Feb 21 2014, 3:51pm CST | by , in News | Technology News

Google Powers Online Resource Tracking Global Deforestation
 
 

Last fall, I wrote about efforts by Google and Microsoft to help put some analytics muscle behind tracking various natural resources.

Now, Google has teamed up with the World Resources Institute (WRI) and more than 40 other organizations to create a massive, near real-time forest monitoring system, called Global Forest Watch.


The master plan is to provide a crowdsourced resource that businesses, communities and local governments can use to keep abreast of deforestation, mining and other activities that could threaten tree cover and biodiversity. It relies on Google’s cloud services and mapping resources from Esri, satellite technology, open data tools and feeds from numerous scientific sources, including daily forest fire alerts from NASA. When forest losses are detected, anyone using the resource is alerted. The data for monthly tree loss, for example, is accurate to a resolution of 50 meters; on an annual basis, the accuracy is 30 meters.
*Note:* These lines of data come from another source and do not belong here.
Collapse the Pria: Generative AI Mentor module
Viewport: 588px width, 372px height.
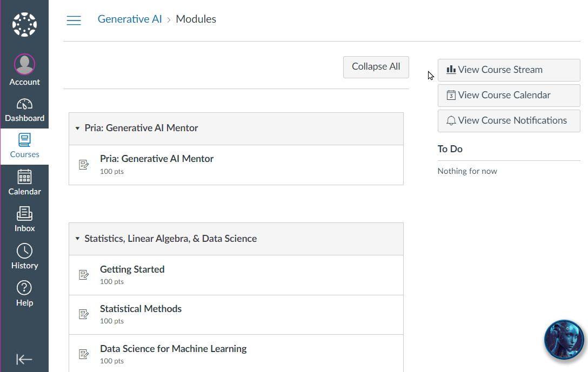78,128
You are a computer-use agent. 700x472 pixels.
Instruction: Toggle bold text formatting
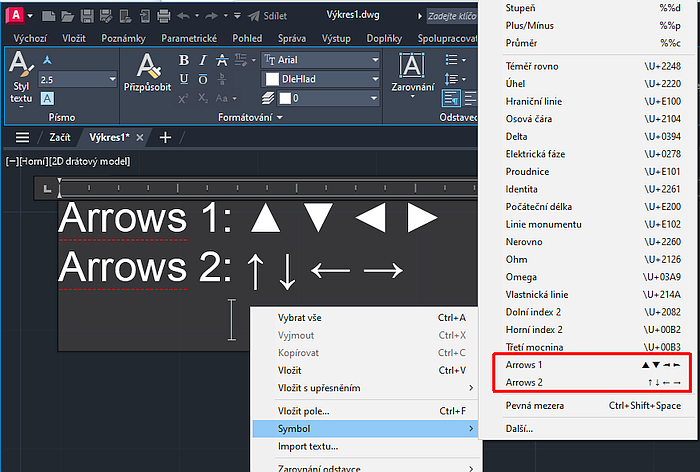coord(184,60)
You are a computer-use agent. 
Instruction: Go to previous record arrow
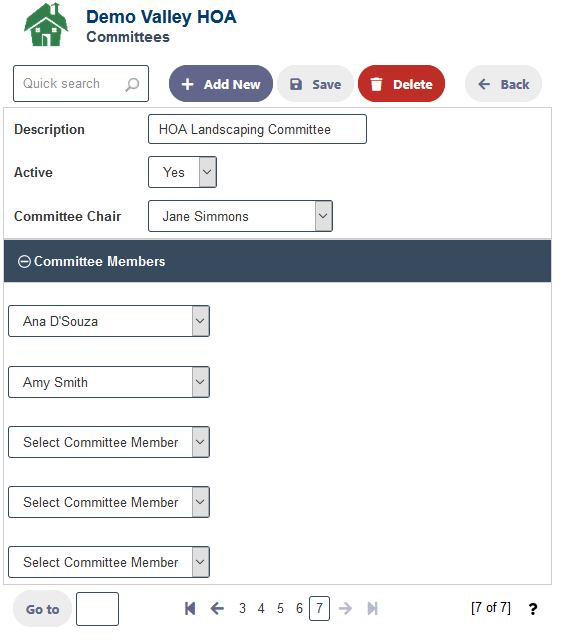[217, 608]
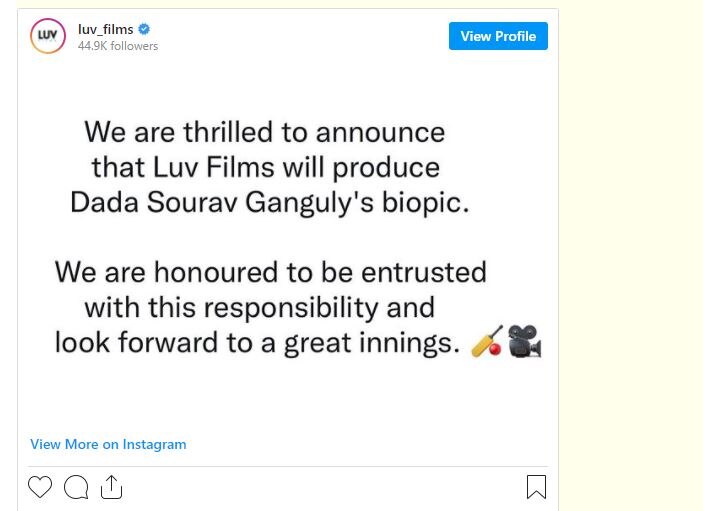
Task: Click the "that Luv Films will produce" line
Action: click(x=265, y=166)
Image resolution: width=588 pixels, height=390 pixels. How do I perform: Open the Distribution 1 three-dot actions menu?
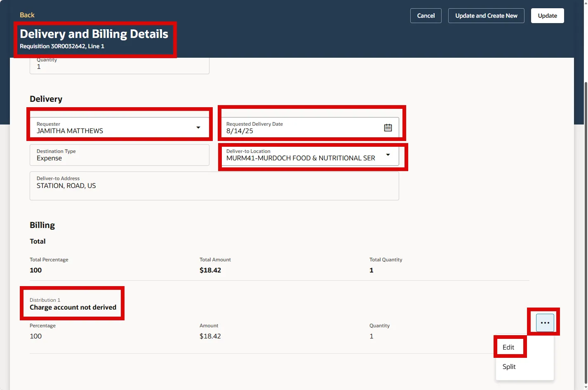point(545,322)
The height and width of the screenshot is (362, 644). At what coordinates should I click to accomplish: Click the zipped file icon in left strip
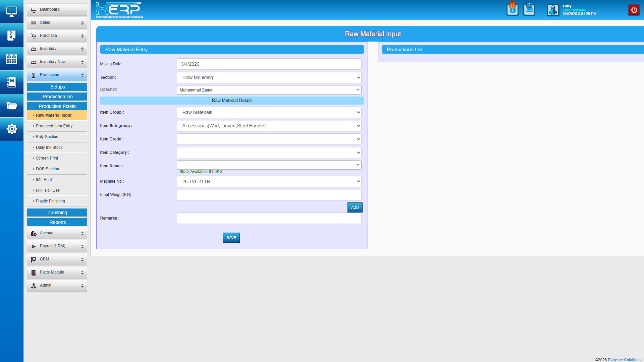tap(12, 35)
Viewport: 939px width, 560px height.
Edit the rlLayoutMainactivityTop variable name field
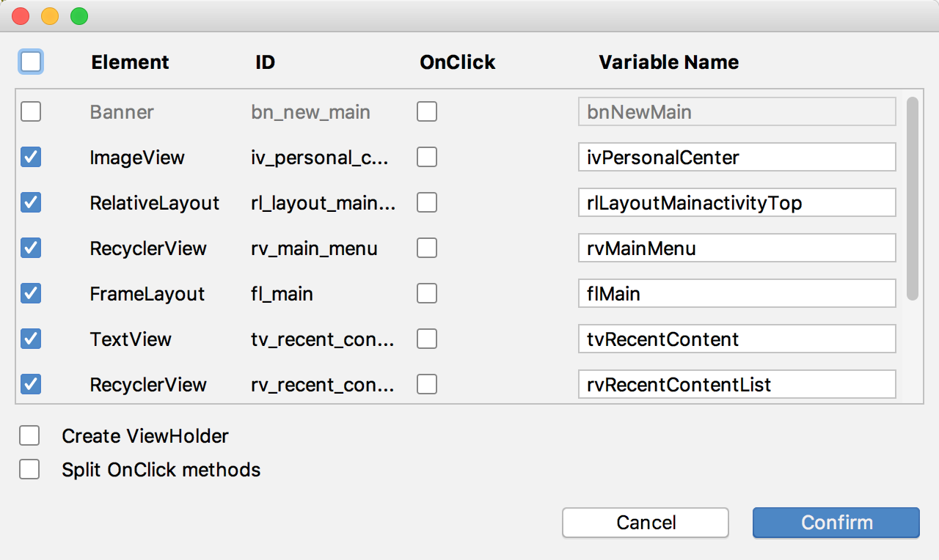coord(737,202)
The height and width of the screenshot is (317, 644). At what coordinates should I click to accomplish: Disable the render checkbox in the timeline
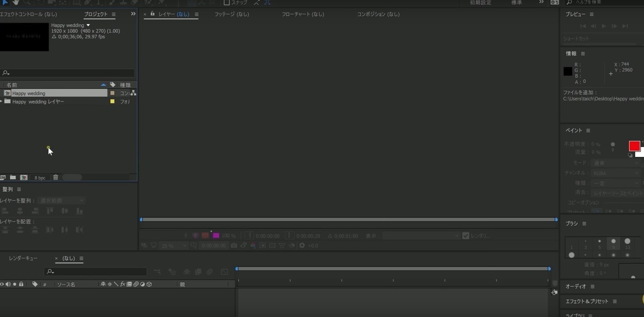466,235
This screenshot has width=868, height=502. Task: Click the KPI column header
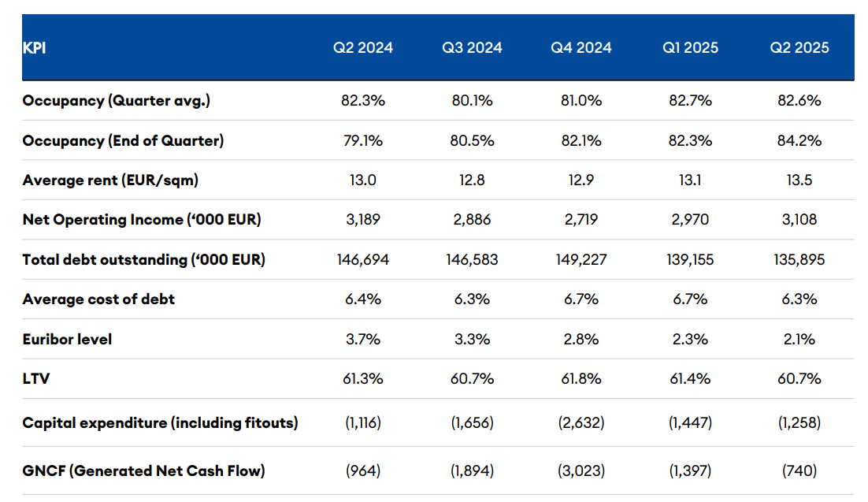[x=36, y=48]
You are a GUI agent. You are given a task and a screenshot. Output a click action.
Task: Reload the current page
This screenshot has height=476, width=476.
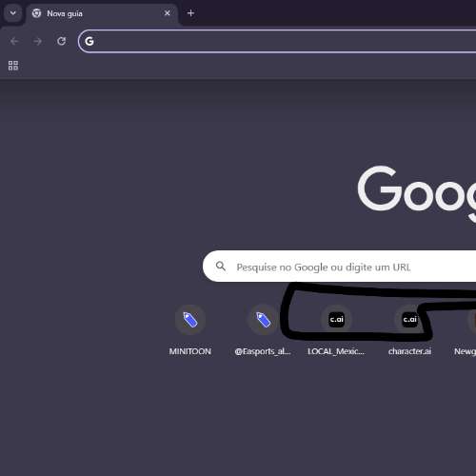pyautogui.click(x=61, y=41)
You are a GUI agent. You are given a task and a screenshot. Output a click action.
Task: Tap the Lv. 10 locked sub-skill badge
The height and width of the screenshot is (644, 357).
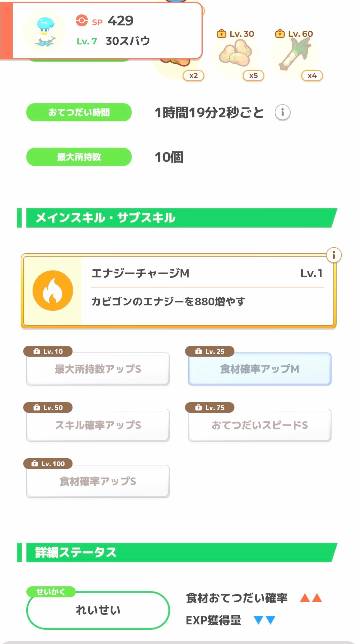48,351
“Businesses, governments and communities desperately want better information about forests. Now they have it. … From now on, the bad guys cannot hide and the good guys will be recognized for their stewardship,” said Andrew Steer, president and CEO of WRI.

Between 2000 and 2012, the world lost 2.3 million square kilometers (or 230 million hectacres), which is the same as cutting down 50 soccer fields worth of trees every day. The most threatened regions during that timeframe were Brazil, Canada, Indonesia, Russia and the United States. (I am listing them alphabetically, not necessarily in their order of contribution to the decline.)

How would a business use this resource?

Paper companies, for example, could keep watch over timber suppliers to ensure that their concessions aren’t encroaching on rainforests. Asia Pulp & Paper intrigued many almost exactly one year ago when it embraced a far-reaching conservation strategy. Organizations that rely on palm oil, soy or beef for their products might likewise monitor how their supply chain partners are complying with local regulations for sourcing or cultivating these commodities or with sustainable resource commitments. Among two big players that are already using this tool are Nestle and Unilever.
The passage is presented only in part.